BUG: Mesh partitioners are not deterministic across different Ensemble members

[JHopeCollins]

Describe the bug
Standard use of Ensemble is to create a topologically identical mesh on each ensemble.comm. The parallel partition of the mesh on each member should be identical, otherwise the communications over ensemble.ensemble_comm will be mismatched, which will lead to errors/incorrect results/parallel hangs.
However, the mesh partitioners do not appear to be guaranteed to be deterministic across different ensemble members in the same run, so different partitions can be created.

This bug was observed in #3385 and "fixed" in the Ensemble tests in #3730 by specifying the simple partitioner type, which is suboptimal but deterministic.

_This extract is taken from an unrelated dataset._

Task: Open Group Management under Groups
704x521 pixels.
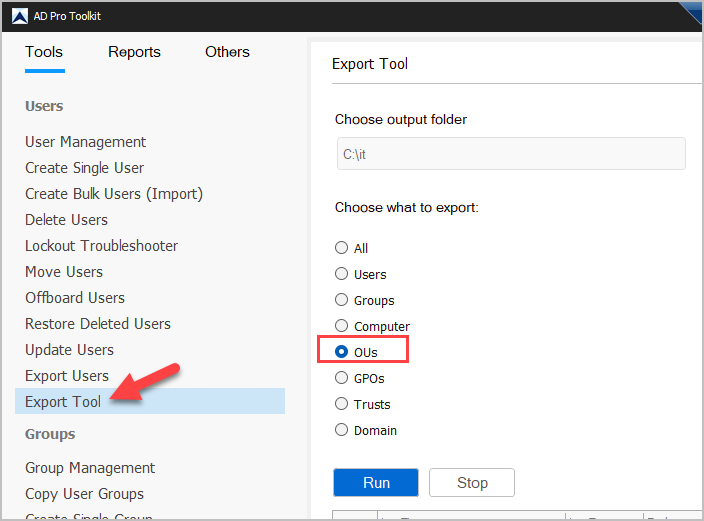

Probably the best real fix would be to add a method to Ensemble to allow broadcasting a mesh from one ensemble.comm to all others. This would require first broadcasting the DMPlex (possibly quite involved), then broadcasting the coordinates (very straightforward).

Steps to Reproduce
The partitioners will usually produce identical partitions, so reproducing the issue reliably is difficult.

Expected behavior
Some provided mechanism for ensuring the same partition on different ensemble members.

Error message
Parallel hand.

Environment:
Any?

Additional Info

[ksagiyam]

Provided that we start from a serial or parallel mesh (plexA) that all ensemble members agree with, we could probably take the following steps:

1. One ensemble member call DMPlexDistribute() on plexA and get distribution_sf as an output,
2. Broadcast distribution_sf across the ensemble members,
3. The ensemble members who received distribution_sf call DMPlexMigrate() (https://petsc.org/release/manualpages/DMPlex/DMPlexMigrate/) with plexA using distribution_sf.

[JHopeCollins]

That's good to know, thanks.

a serial or parallel mesh (plexA) that all ensemble members agree with

What do you mean by this?

[ksagiyam]

That means that all ensemble members start from the same representation of the conceptually the same mesh. In your case, all ensemble members start from the same serial (undistributed) mesh, I think, but the mesh you start from does not need to be serial in the proposed approach.

[JHopeCollins]

I still don't think I understand. The issue is that the ensemble members don't start from the same mesh.
A fix for this would need to guarantee that the ensemble members in the following all have the same mesh partition (not guaranteed at the moment):

from firedrake import *
ensemble = Ensemble(COMM_WORLD, M=2)
mesh = UnitSquareMesh(16, 16, comm=ensemble.comm)

I think I'd like something like the following:

from firedrake import *
ensemble = Ensemble(COMM_WORLD, M=2)
root = (ensemble.ensemble_comm.rank == 0)

if root:
    mesh = UnitSquareMesh(16, 16, comm=ensemble.comm)

mesh = ensemble.bcast_mesh(mesh if root else None, root=root)

[ksagiyam]

mesh = UnitSquareMesh(16, 16, comm=ensemble.comm) is serial in the very beginning, but it gets distributed using plex.distribute() in the mesh constructor. Here, all ensemble members agree on the serial mesh.

Following is a rough sketch of the idea:

...
if root:
    mesh = UnitSquareMesh(...)
    # Grab distribution_sf somehow
else:
    mesh = UnitSquareMesh(..., distribution_parameters=do_not_distribute)

# Broadcast distribution_sf

if not root:
    plex = mesh.topology_dm
    new_plex.migrate(distribution_sf)  # migrate is actually not wrapped in petsc4py
    mesh = Mesh(new_plex)

[JHopeCollins]

Ok, I hadn't realised that the meshes were actually made in parallel and then distributed in that way.
I'll have look at broadcasting the SF and how it could be wrapped up away from the user.